- _Task material_:
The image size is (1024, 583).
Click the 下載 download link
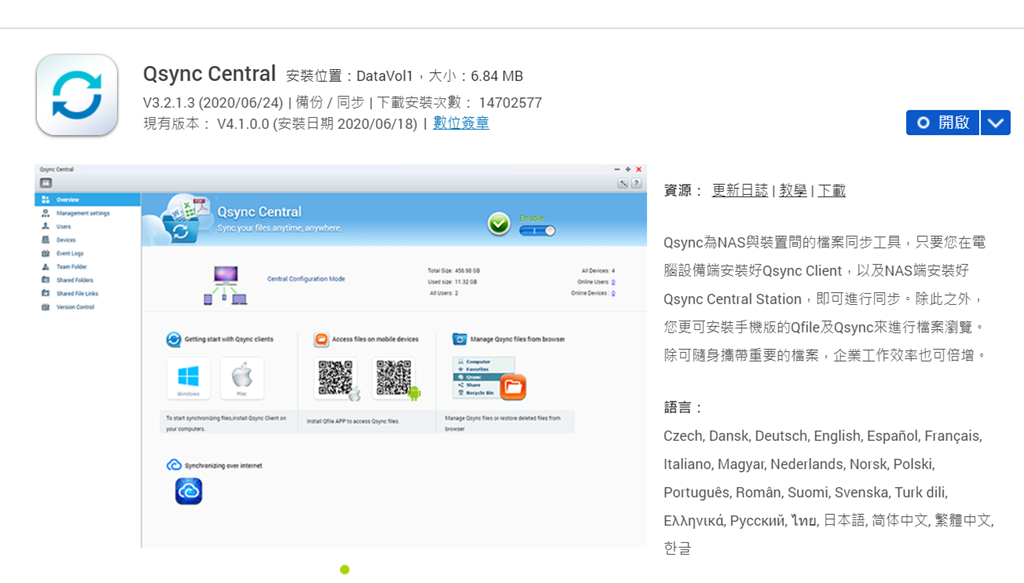coord(831,190)
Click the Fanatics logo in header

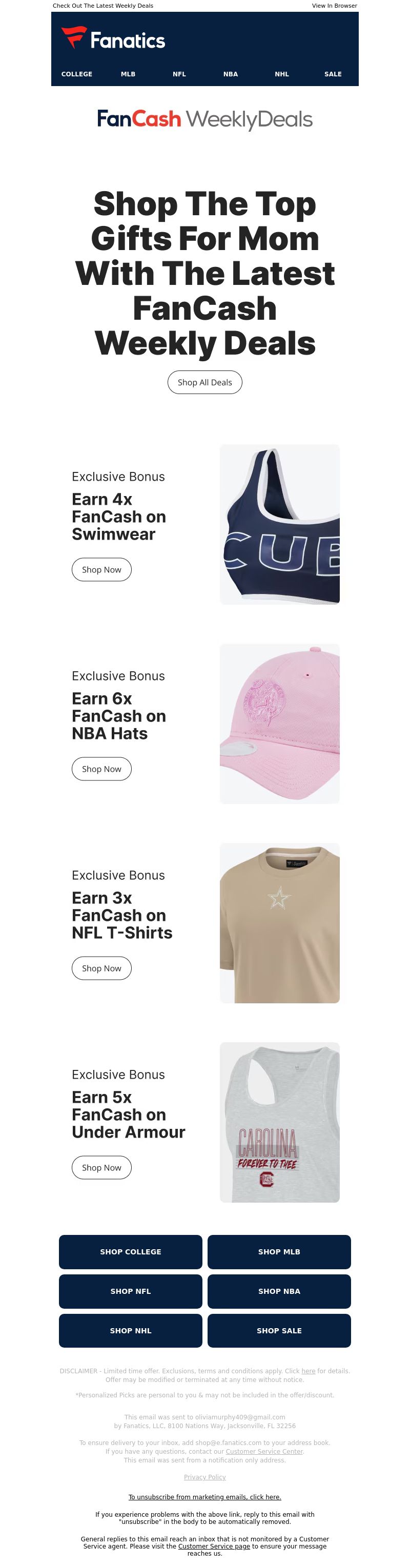tap(113, 39)
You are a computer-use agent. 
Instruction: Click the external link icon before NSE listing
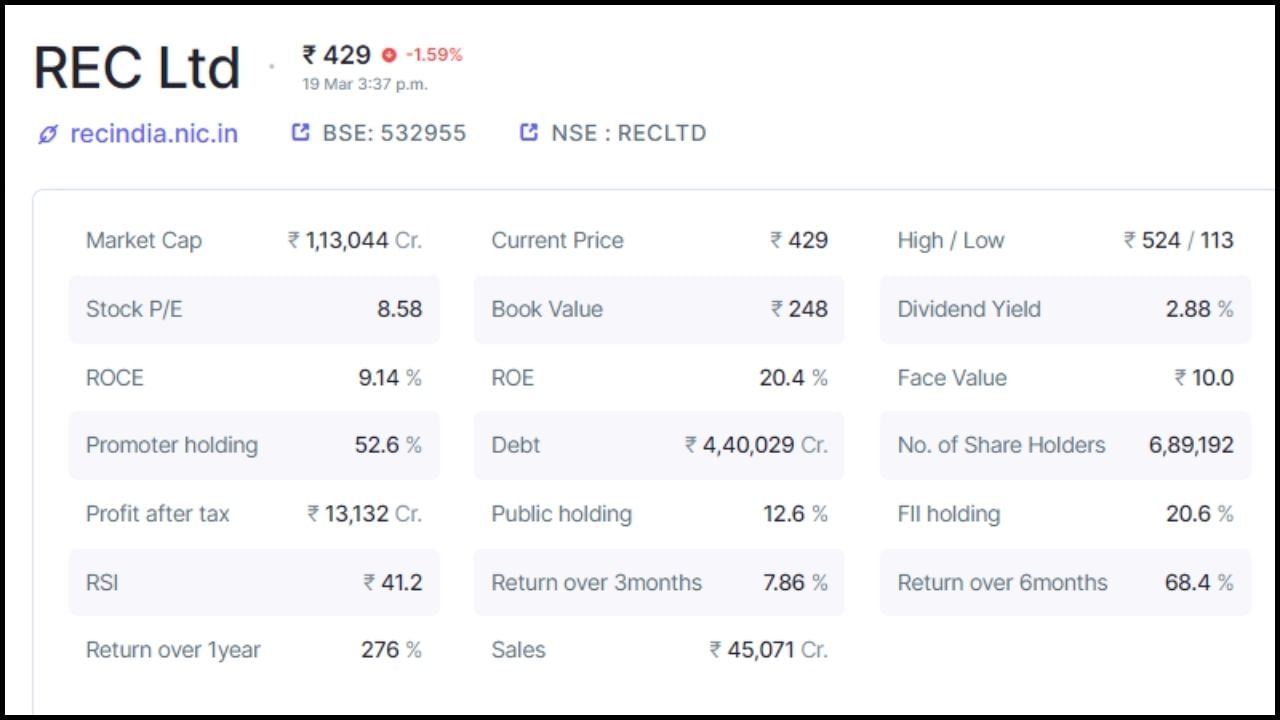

- _Exercise requirements_: Locate the line containing "You are a computer-use agent." in the records above, then output it and every line after it through the last, excluding pictures.

- _Output below_:
You are a computer-use agent. 
Instruction: Click the external link icon before NSE listing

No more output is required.